Lesetext:

□ □ □

Die frühen Jahre

An dieser Stelle möchte ich meine persönliche Wohngeschichte mit ein paar Bildern illustrieren. Diese Geschichte beginnt in einem Frankfurter Wohnort in einer Wohnanlage, den „Blöcken“. Die Gegend zählte nicht eindeutig zu den guten oder den schlechten, hier lebten Arbeiter und kleine Angestellte. Der Lebensmittelladen und der Metzger waren „über die Straße“, und die war so wenig befahren, dass ich auch als fünfjähriger mal alleine zum Metzger geschickt wurde.

□ □ □

Aufgabe: Schreib den Text über die frühen Jahre neu, beginnend mit „Die frühen Jahre“ und endend mit „Metzger geschickt wurde.“. Setz dabei „Bäcker“ an die Stelle von „Lebensmittelladen“. Das Material danach steht für sich und gehört nicht zum Text.

Datenzeilen:
□ □ □

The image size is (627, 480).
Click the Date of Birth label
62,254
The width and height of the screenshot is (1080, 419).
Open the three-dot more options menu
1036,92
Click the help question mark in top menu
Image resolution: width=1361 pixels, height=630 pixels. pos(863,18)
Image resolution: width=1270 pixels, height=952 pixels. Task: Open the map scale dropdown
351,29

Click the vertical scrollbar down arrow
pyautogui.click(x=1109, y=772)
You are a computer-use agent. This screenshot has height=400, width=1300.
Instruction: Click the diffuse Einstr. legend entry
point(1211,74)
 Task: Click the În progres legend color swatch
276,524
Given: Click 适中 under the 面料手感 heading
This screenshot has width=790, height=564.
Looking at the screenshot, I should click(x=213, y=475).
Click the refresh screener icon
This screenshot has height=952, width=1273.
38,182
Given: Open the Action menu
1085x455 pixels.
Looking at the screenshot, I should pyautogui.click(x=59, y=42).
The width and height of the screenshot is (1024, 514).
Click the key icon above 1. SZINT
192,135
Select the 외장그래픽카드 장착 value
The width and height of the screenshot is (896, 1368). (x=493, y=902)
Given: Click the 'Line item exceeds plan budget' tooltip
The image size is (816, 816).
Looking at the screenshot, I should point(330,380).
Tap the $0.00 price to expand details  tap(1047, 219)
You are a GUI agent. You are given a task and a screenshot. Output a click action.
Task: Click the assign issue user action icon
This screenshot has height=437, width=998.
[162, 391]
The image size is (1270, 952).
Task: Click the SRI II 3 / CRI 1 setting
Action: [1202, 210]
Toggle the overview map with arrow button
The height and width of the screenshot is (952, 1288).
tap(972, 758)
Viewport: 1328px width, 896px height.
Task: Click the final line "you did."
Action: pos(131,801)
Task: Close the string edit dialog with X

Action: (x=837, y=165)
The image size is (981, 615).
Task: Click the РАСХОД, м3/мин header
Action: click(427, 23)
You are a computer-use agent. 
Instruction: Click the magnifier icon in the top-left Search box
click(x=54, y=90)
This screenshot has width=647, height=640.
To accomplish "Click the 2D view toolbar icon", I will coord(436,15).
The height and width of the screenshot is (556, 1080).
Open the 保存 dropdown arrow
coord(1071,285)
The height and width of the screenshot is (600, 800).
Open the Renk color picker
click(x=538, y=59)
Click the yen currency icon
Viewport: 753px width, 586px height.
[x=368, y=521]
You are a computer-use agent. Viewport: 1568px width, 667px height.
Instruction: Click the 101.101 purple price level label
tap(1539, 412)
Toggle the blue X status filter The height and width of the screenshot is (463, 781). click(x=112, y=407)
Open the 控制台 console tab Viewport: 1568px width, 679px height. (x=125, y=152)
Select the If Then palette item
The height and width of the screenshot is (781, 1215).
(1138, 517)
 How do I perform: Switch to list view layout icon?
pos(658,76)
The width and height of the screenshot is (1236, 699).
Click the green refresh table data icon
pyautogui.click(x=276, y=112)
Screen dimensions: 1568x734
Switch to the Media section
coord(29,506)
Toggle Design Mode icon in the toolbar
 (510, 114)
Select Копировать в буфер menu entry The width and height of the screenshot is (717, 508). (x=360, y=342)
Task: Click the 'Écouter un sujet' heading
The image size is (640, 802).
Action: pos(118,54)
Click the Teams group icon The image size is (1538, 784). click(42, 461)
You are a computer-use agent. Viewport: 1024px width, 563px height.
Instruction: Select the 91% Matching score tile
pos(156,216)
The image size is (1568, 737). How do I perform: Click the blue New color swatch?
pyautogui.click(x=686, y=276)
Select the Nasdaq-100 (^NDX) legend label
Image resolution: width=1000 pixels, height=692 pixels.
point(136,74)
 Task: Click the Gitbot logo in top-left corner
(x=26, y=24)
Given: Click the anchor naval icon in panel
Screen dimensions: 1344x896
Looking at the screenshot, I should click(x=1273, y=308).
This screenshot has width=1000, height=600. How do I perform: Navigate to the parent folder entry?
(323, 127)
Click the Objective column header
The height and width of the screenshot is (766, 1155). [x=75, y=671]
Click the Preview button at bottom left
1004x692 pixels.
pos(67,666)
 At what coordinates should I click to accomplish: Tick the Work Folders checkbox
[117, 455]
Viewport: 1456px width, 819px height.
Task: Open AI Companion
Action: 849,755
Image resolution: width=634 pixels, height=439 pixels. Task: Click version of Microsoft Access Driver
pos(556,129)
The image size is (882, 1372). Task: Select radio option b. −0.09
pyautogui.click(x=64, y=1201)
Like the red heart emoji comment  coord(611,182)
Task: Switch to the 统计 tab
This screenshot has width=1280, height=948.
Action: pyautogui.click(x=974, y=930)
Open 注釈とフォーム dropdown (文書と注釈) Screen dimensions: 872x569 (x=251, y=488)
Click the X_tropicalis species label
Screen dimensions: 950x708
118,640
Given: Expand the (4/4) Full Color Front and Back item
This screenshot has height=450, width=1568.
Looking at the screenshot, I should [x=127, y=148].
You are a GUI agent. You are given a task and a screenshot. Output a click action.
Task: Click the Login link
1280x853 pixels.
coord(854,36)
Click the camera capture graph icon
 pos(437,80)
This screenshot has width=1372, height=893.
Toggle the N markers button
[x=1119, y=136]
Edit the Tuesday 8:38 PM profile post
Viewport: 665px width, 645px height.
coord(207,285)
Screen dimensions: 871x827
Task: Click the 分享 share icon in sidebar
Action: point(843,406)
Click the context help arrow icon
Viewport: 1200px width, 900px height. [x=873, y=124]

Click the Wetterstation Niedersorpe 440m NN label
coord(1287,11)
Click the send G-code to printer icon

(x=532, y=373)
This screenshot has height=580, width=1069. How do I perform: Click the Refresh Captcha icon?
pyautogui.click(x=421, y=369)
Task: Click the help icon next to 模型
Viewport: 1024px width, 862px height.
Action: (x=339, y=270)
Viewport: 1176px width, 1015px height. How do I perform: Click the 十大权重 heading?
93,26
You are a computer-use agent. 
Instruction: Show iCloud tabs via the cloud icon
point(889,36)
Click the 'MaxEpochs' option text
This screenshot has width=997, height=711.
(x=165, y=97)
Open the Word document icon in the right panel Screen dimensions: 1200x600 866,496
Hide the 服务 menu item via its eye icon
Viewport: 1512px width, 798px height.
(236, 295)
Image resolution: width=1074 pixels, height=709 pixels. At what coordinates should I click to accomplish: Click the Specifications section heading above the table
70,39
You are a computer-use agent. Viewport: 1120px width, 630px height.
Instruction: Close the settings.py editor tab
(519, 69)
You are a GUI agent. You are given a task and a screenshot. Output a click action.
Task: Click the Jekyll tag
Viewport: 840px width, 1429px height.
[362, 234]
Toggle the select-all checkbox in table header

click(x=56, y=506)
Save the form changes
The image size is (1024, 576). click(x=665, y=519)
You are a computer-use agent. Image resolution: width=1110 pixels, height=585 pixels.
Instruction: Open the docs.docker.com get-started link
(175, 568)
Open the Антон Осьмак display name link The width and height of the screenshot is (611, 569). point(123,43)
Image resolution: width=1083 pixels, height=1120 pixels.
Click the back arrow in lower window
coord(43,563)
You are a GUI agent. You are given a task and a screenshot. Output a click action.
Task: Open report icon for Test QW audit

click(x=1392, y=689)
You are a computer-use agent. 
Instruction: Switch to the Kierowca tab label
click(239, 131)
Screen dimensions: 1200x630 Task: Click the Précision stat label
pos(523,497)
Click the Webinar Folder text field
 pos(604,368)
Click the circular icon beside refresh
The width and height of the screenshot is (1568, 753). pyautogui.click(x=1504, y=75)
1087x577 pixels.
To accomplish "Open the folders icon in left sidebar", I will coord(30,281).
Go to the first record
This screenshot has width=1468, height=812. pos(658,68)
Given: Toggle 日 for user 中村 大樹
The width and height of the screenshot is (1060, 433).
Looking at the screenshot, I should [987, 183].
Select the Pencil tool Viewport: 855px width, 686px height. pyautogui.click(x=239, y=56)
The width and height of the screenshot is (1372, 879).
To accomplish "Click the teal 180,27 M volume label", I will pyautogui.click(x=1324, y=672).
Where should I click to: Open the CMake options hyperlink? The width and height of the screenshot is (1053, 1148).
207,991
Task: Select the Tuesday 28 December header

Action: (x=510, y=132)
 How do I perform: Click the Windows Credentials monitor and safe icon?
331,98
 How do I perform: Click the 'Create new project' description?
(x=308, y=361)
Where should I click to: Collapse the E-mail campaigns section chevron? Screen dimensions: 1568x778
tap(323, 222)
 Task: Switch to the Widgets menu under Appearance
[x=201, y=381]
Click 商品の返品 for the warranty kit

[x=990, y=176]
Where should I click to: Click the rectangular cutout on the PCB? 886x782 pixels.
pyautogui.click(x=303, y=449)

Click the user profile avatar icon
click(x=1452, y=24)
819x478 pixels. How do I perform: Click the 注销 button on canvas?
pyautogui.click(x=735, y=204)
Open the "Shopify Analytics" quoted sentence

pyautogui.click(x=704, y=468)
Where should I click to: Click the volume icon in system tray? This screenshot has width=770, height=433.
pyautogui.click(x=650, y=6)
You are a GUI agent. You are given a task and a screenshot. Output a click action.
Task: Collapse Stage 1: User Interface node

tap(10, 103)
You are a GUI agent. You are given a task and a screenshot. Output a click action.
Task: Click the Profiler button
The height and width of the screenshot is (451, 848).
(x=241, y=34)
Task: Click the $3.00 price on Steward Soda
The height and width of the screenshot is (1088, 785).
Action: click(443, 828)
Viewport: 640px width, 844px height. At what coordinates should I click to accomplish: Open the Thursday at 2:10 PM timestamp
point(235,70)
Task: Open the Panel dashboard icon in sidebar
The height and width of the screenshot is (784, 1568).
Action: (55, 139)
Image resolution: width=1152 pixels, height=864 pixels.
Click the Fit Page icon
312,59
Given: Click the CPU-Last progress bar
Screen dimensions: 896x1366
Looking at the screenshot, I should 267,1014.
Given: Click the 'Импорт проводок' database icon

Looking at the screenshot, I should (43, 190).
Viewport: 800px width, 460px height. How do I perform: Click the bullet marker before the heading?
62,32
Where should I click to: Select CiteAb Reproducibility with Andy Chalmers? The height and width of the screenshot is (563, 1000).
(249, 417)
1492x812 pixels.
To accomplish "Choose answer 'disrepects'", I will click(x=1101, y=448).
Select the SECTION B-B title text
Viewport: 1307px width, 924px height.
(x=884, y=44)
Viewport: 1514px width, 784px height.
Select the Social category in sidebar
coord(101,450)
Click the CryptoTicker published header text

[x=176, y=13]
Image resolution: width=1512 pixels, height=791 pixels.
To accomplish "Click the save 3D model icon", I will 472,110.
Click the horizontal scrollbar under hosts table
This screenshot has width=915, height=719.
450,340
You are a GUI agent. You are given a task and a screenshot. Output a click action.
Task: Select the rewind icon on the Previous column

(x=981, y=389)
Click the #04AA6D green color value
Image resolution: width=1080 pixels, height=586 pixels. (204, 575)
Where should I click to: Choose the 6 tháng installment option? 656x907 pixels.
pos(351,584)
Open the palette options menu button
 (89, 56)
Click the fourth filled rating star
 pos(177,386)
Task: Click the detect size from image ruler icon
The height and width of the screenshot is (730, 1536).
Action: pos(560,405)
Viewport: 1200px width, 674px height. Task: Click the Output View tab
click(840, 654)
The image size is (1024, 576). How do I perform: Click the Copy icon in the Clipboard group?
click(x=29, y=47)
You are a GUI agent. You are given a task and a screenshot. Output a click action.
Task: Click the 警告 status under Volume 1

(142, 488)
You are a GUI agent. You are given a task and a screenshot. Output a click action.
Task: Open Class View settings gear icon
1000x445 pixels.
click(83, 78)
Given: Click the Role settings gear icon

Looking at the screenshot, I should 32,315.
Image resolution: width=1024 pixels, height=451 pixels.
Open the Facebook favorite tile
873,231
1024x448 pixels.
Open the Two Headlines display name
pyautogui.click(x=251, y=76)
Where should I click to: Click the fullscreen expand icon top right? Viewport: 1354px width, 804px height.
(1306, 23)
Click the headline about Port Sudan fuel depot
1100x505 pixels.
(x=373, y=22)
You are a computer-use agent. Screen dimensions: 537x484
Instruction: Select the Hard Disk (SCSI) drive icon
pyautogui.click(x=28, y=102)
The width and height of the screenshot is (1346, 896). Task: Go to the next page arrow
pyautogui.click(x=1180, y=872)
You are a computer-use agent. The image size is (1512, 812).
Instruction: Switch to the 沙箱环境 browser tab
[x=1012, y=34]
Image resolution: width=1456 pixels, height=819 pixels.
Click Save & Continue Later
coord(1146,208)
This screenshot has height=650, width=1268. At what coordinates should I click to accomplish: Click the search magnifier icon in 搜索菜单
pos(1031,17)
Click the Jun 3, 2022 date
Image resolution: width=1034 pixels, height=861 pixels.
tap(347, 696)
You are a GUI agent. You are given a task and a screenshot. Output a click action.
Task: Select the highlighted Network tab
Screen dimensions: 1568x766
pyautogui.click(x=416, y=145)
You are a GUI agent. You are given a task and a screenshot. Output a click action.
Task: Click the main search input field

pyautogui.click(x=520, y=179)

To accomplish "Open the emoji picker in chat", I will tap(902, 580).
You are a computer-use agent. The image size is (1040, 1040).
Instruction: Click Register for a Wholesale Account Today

□ □ □

Vollständige Antwort:
Die frühen Jahre

An dieser Stelle möchte ich meine persönliche Wohngeschichte mit ein paar Bildern illustrieren. Diese Geschichte beginnt in einem Frankfurter Wohnort in einer Wohnanlage, den „Blöcken“. Die Gegend zählte nicht eindeutig zu den guten oder den schlechten, hier lebten Arbeiter und kleine Angestellte. Der Bäcker und der Metzger waren „über die Straße“, und die war so wenig befahren, dass ich auch als fünfjähriger mal alleine zum Metzger geschickt wurde.